Nairobi National Museum underwent a long renovation recently, reopening in 2008 after three years. A more modern facade greets visitors and this dinosaur guards the entrance. The dinosaur resembles a T-rex but beyond that it is difficult to discern which dinosaur it is as there is no interpretive sign. Plus it looks like a cartoon character. What does that bode for the inside of the museum?
In the foyer themed halls radiate out. To our left is the East African Birds Hall and we start there. Displays cases fill the room and they are full of stuffed birds. Hundreds and hundreds of stuffed birds, from white pelicans to the tiny tit. Signage is minimal – an inch square piece of aging paper with a typewriter-written name and sometimes a short description – and even a few of those are hidden behind a bird or two. Sometimes the descriptive paper is there but without the bird. However what does come through loud and clear, no interpretation needed, is the sheer overwhelming number of birds that live in or visit East Africa. Hail this bird paradise. The piddly few I have seen and recorded are nearly embarrassing to contemplate. I feel like I’ve been birding this whole time with blinders on, missing far more than I see. The Bird Hall is both inspiring and humbling – and I hope it is next on the renovation list. There is so much more to birds than their names and a stuffed specimen.
The mammal hall is slightly less intimidating. The dioramas and displays feature both creatures we have seen and many we have not. The specimens appear to be the same ones as were used prior to the renovation, done in a 50’s style taxidermy. But I suppose that is better than going out and shooting new specimens, right? This most impressive elephant is a main display and was far too big for a good photo. Ahmed, as he was called, acquired national protection from the government when local people were afraid he’d be poached for his incredible tusks. These aren’t the biggest or heaviest tusks but they are nearly perfectly symmetrical. Ahmed died of natural causes and now is immortalized in the museum. A lucky pachyderm indeed.

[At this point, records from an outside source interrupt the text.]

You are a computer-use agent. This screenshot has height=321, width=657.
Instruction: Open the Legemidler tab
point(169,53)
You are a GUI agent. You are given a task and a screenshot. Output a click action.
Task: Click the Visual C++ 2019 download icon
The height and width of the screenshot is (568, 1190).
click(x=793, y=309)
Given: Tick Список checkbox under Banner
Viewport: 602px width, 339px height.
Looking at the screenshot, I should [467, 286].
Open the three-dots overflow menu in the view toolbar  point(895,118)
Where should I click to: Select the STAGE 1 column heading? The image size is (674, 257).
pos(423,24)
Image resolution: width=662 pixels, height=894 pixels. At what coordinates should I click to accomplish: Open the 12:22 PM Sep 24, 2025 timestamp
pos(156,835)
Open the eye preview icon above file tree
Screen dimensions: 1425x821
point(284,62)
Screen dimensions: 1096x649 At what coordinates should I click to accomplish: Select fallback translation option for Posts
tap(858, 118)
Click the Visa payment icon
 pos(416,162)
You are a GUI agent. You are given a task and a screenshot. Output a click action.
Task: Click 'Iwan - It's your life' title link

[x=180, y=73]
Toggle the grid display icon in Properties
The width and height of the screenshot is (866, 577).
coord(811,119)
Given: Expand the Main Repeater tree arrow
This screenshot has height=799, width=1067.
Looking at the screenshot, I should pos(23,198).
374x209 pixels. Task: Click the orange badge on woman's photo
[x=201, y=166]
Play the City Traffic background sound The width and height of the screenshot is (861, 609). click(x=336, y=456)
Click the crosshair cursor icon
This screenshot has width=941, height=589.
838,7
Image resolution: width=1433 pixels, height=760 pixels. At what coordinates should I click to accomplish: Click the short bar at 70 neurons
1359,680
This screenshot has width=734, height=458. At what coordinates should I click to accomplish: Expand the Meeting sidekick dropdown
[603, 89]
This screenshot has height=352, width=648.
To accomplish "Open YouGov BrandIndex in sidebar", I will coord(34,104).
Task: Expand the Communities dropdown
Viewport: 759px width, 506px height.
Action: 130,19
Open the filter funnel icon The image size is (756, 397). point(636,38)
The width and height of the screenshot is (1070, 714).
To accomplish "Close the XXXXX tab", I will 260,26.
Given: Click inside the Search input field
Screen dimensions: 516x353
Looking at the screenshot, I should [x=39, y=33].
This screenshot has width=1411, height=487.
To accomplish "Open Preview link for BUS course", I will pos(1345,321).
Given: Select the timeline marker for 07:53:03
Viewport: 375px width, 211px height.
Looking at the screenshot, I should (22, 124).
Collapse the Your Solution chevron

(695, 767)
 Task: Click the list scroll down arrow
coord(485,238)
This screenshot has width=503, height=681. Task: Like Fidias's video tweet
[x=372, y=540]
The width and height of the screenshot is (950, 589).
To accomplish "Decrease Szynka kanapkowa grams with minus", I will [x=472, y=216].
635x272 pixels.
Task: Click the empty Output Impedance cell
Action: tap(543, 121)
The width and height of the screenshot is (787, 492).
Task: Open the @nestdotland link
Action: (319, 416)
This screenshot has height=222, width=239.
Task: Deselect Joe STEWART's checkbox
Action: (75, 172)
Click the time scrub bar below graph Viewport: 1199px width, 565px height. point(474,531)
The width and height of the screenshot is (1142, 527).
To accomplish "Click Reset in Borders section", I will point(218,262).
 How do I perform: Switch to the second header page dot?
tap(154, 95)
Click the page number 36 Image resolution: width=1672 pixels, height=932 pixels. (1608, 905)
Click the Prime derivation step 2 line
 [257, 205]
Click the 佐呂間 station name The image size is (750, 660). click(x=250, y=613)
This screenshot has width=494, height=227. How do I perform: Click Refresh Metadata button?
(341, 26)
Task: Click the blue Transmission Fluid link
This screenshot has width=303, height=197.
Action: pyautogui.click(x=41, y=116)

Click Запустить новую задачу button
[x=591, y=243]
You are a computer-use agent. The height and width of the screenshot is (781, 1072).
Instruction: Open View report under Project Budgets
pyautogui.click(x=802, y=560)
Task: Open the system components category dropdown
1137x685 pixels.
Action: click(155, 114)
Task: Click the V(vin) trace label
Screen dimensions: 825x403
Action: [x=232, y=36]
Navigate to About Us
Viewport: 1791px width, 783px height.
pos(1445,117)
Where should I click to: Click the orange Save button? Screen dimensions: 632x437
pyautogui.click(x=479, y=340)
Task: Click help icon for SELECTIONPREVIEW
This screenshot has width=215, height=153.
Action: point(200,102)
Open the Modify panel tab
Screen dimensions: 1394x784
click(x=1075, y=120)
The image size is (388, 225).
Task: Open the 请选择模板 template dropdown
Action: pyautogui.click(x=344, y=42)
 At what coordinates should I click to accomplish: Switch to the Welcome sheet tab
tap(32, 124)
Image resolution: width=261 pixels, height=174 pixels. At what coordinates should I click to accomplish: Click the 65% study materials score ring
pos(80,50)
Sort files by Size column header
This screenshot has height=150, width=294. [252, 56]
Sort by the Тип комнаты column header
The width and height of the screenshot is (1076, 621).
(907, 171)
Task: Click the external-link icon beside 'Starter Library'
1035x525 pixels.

Finally, the holy grail of the museum – The Hall of Human Origins. Kenya is home to arguably the most, and the most important, paleo-anthropological finds in history. The Nairobi museum has done a spectacular job of displaying and interpreting these finds. In order of evolutionary appearance we read of Aegyptopithecus, Proconsul and Kenyapithecus and their progeny which became the primates. Moving along (very slowly) there are then the missing years, millions of them. We know almost nothing about an eleven-million year time span between primates and hominid formation. The museum makes no apologies for what it does not know. Nor does it question evolution or ask you to consider creationism. Time and chance are the creators here.
That the fossils were discovered at all boggles the mind and panels explain what was found where by whom. Here are photos taken of the discovery of Turkana Boy, a nearly complete skeleton of Homo erectus, one of the most fantastic finds ever. The ground he was found in looks like most of the land around Turkana – what was it that drew the fossil hunter to that very spot? I imagine he must have lost his mind when he realized what he was looking at. Only the brow crown was visible in the rock matrix. Beneath the rocks and scattered about were fossilized bones of such importance you might conclude they were laid there on purpose to be found by us, millions of years later. What a rush.
At the end of the Origins Hall is a discrete sign saying Skull Room. It is a small room. Arranged around the walls are jewel-like display cases with carefully staged lighting. Long tapestry panels that describe each glass case. A narrow coffin-size display lays at the center. The atmosphere is hushed. For here, face to face, are the actual fossils of the ancestors of human beings. The real thing. From the rocky desert ground, painstakingly reassembled, are the skulls of Erectus, Rudolphenisis, Habilis, Robutus, and the others. It is breathtaking. I am moved to tears – I cannot believe it. Of course these skulls have been a part of science since their discovery but until now they have not been so beautifully and publicly displayed. Here is Proconsul, where it is thought the primate family tree began. Here is Paranthropus aethiopicus or Black Skull, so-called for the patina it acquired while it laid around waiting to be found. In the center display case is the wonder of Kenya, the amazingly complete Turkana Boy. Turkana Boy was likely between 12 and 18 when he died 1.5 million years ago. How could such delicate bones survive for that impossible amount of time? How did the whole of his lineage survive? Yet here we are, looking at him. We are his cousins, the survivors.
There are no postcards of the Skull Room for sale at the museum; too bad, I’d have bought them all. The Hall of Human Origins is worth a second trip, perhaps after we visit the most famous Ethiopian fossil, Lucy. It is a wonderful world we live in, and have lived in for so long. Hope we can keep it together for a few more million years.